-------- RECORDS FOR PROCESSING
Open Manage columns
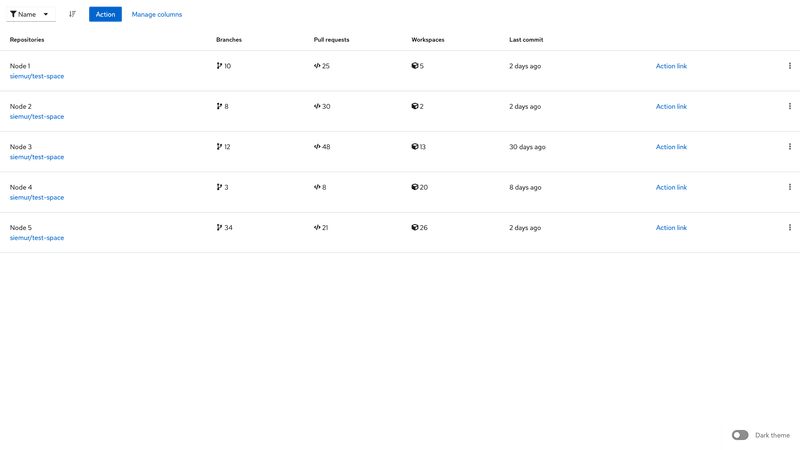 point(157,14)
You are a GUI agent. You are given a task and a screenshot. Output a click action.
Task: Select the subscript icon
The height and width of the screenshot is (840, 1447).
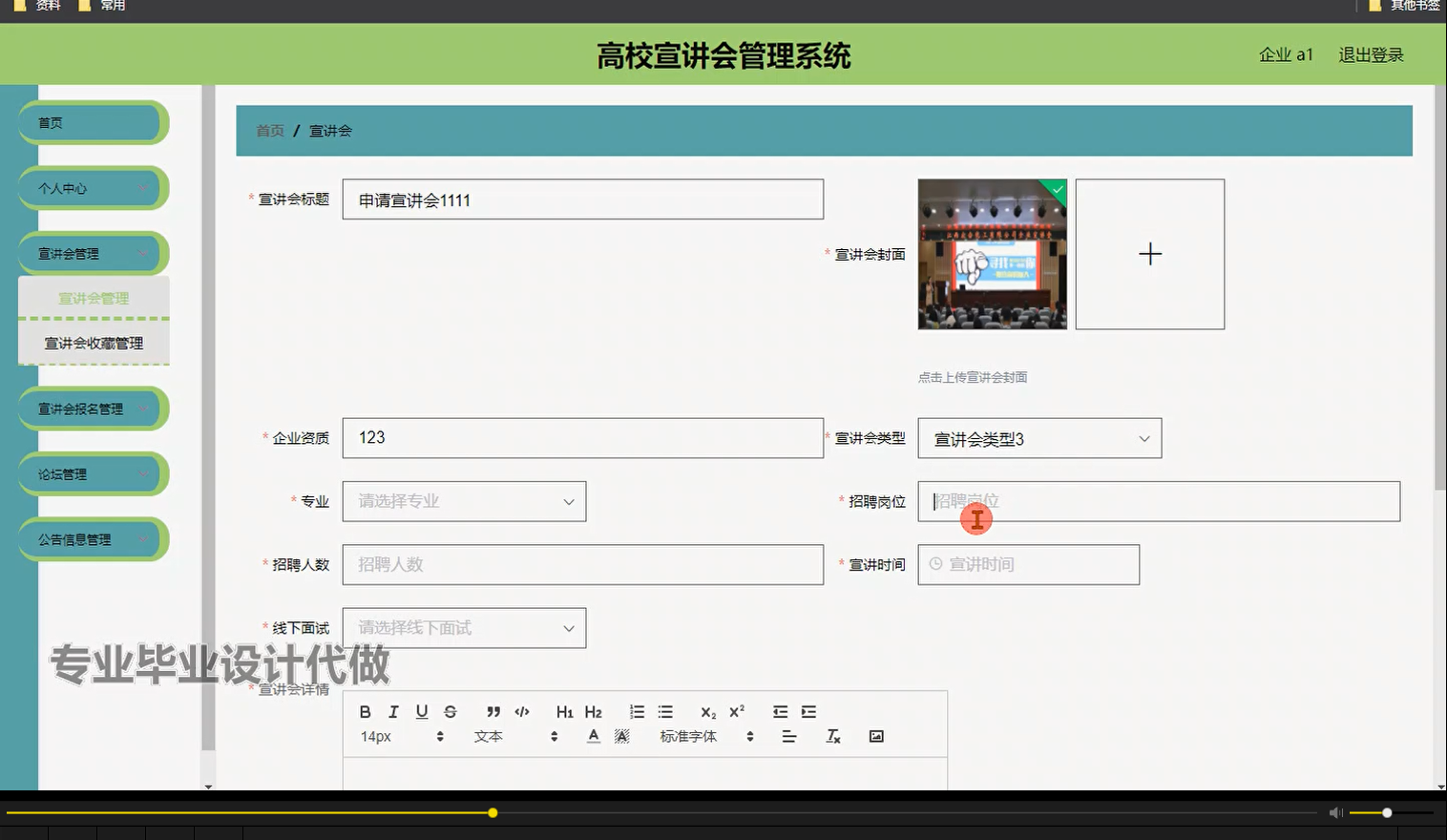pos(707,712)
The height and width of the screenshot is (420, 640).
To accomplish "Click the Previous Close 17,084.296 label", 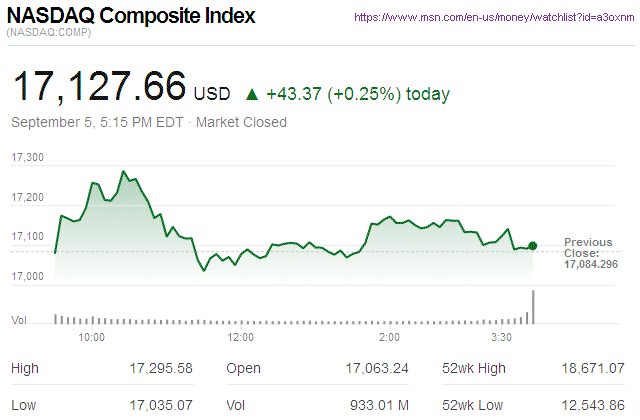I will 588,253.
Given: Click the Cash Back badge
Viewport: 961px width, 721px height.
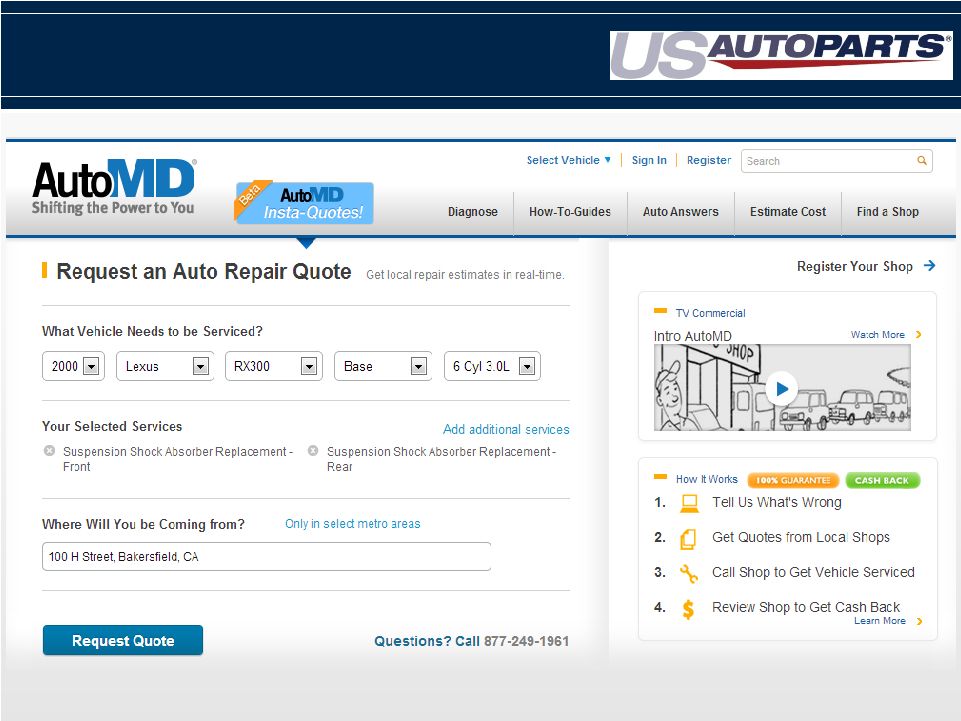Looking at the screenshot, I should 882,480.
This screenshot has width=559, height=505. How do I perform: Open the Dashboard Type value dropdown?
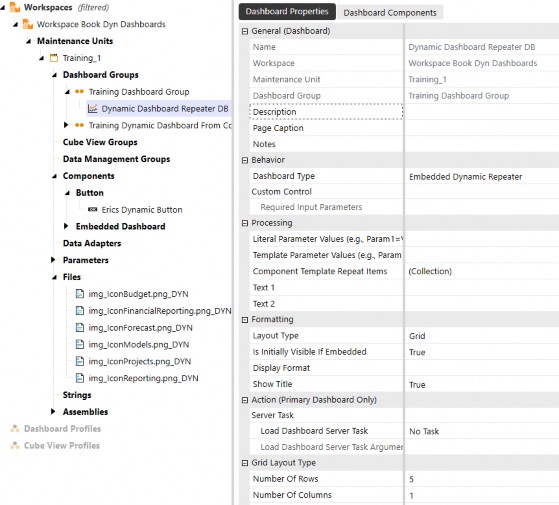[482, 176]
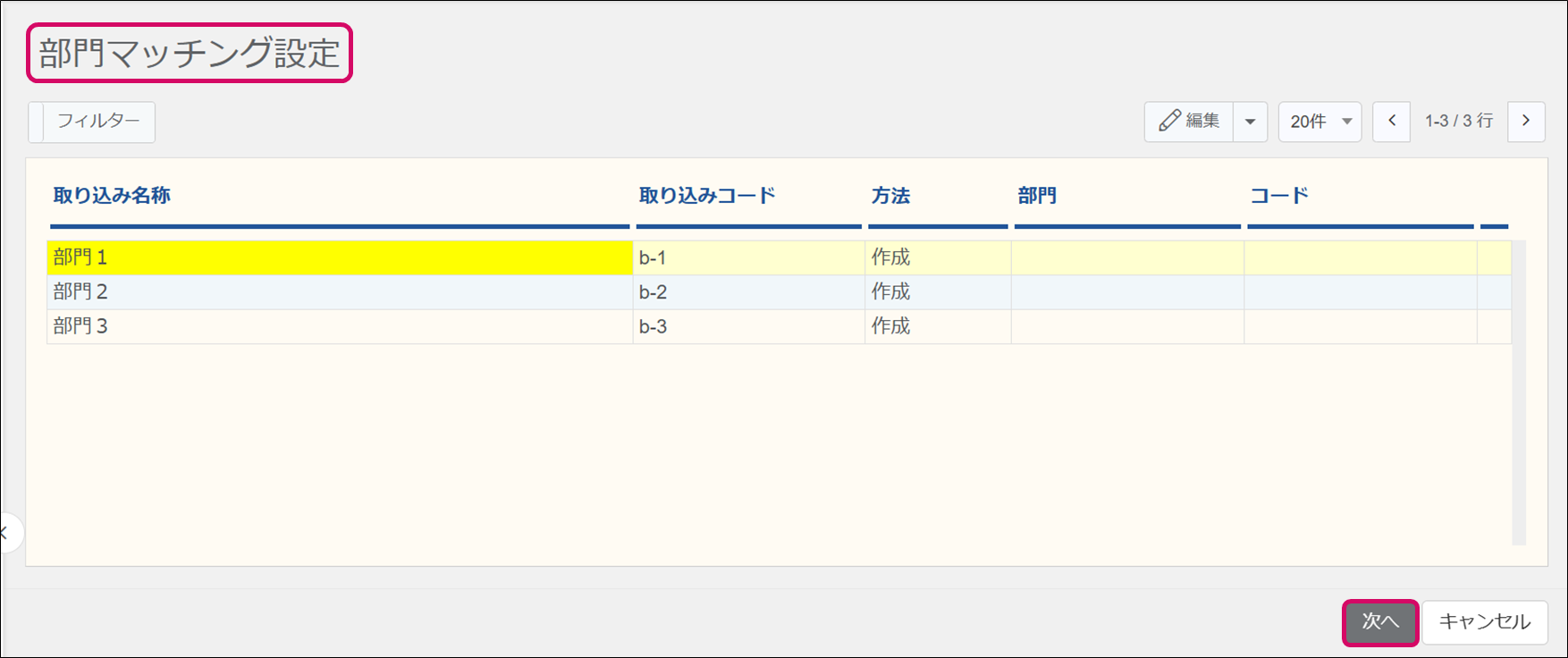Click the table's vertical scrollbar
The height and width of the screenshot is (658, 1568).
pyautogui.click(x=1518, y=393)
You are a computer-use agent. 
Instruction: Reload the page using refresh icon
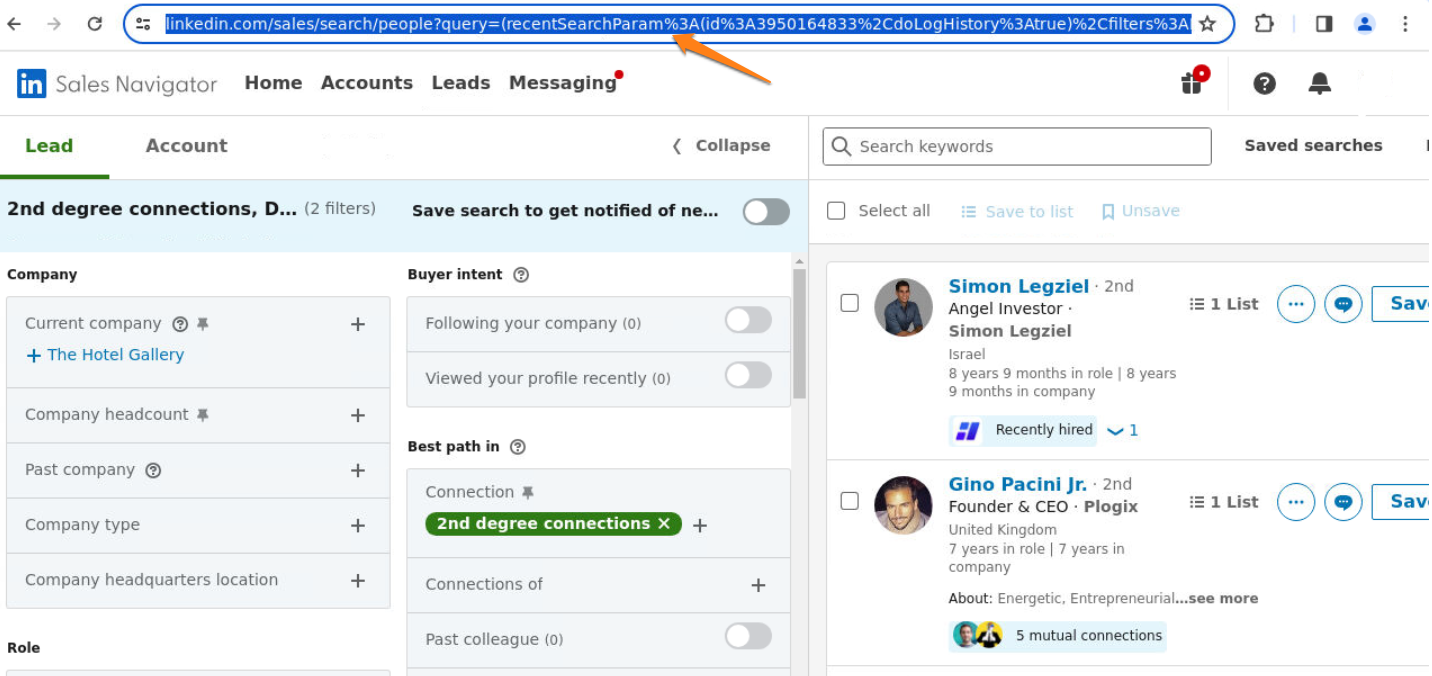[x=95, y=24]

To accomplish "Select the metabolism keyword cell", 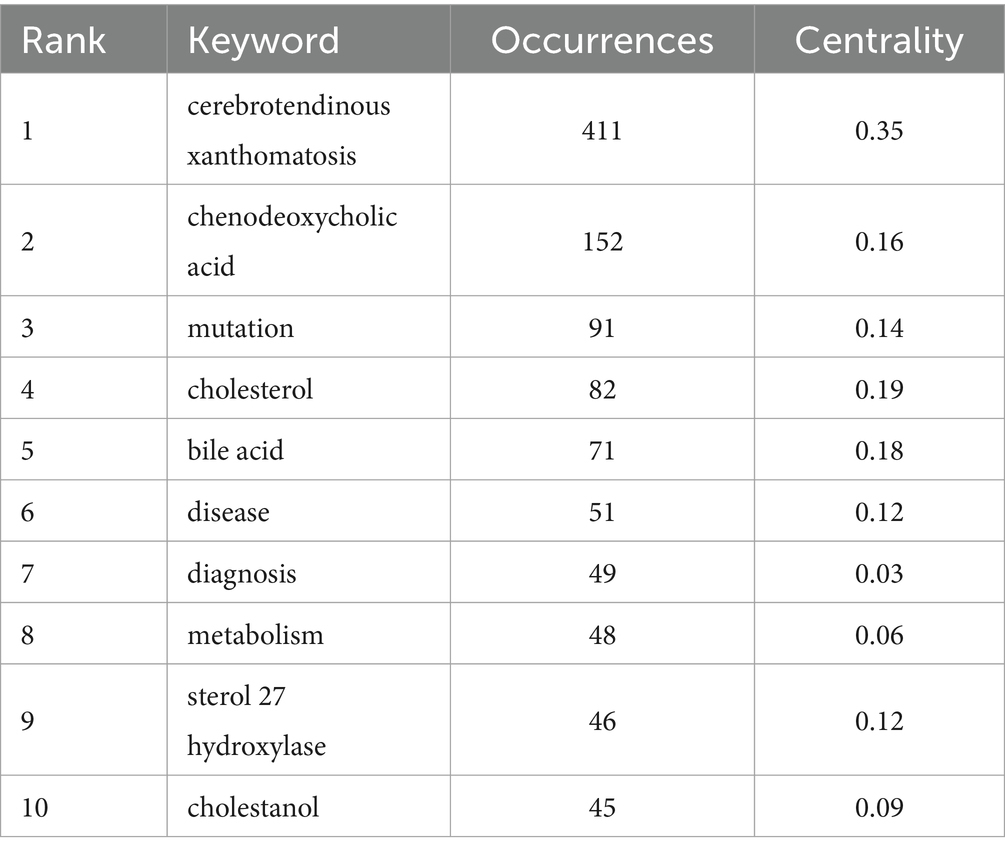I will coord(309,634).
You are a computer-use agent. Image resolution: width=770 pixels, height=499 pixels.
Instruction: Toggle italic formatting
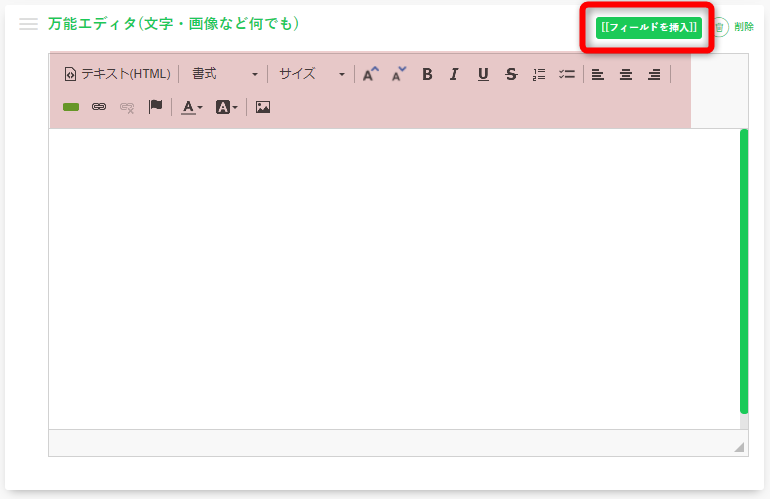point(454,74)
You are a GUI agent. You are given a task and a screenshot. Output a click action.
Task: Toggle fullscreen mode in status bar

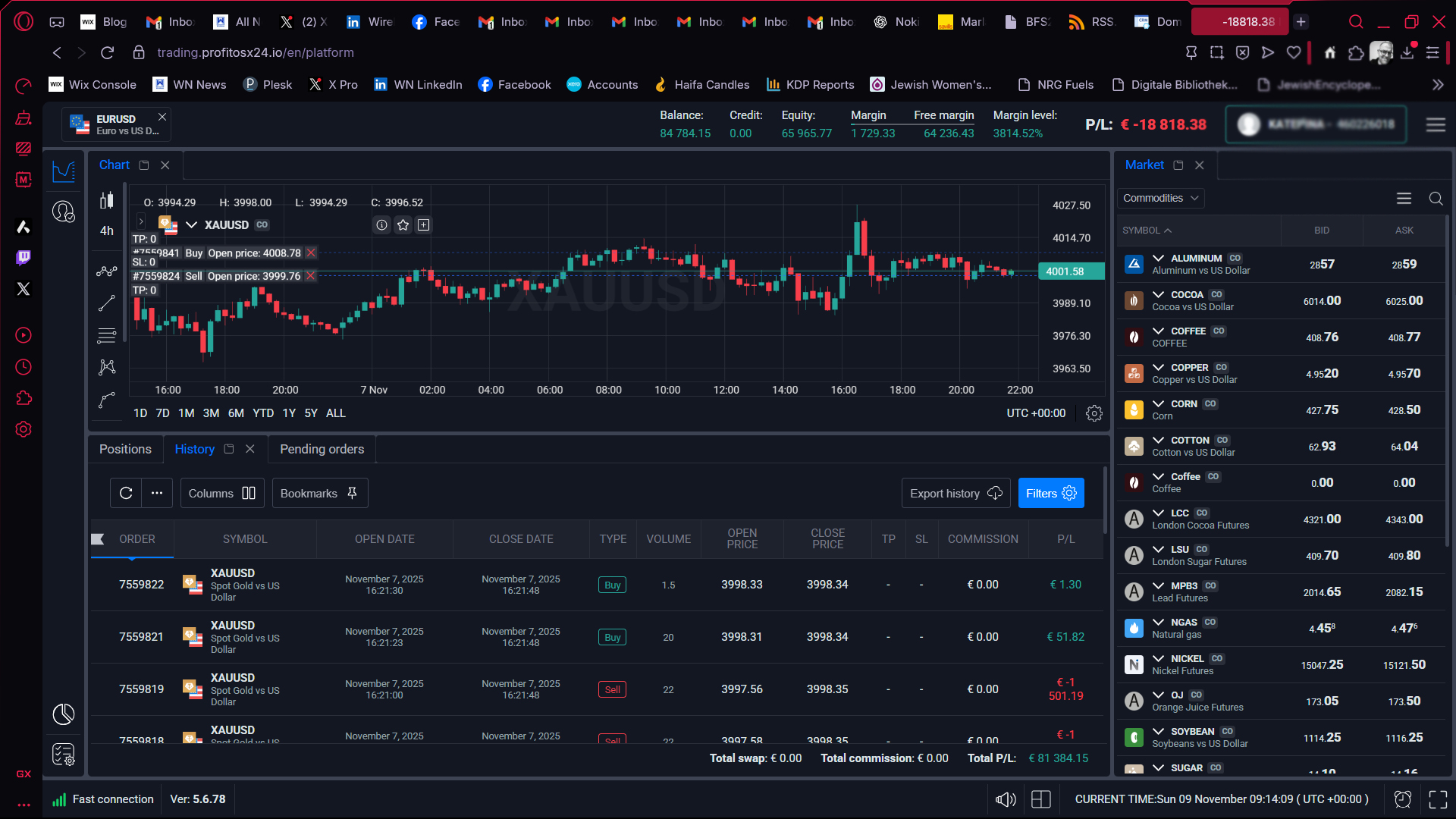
----------------
* PROBLEM: Please find each line in the records above that holds the word "agent", and copy it.

* ANSWER FOR THE TASK:
You are a GUI agent. You are given a task and a screenshot. Output a click action.
You are a computer-use agent. 
You are a computer-use agent. Image resolution: width=770 pixels, height=499 pixels.
You are a GUI agent. You are given a task and a screenshot. Output a click action.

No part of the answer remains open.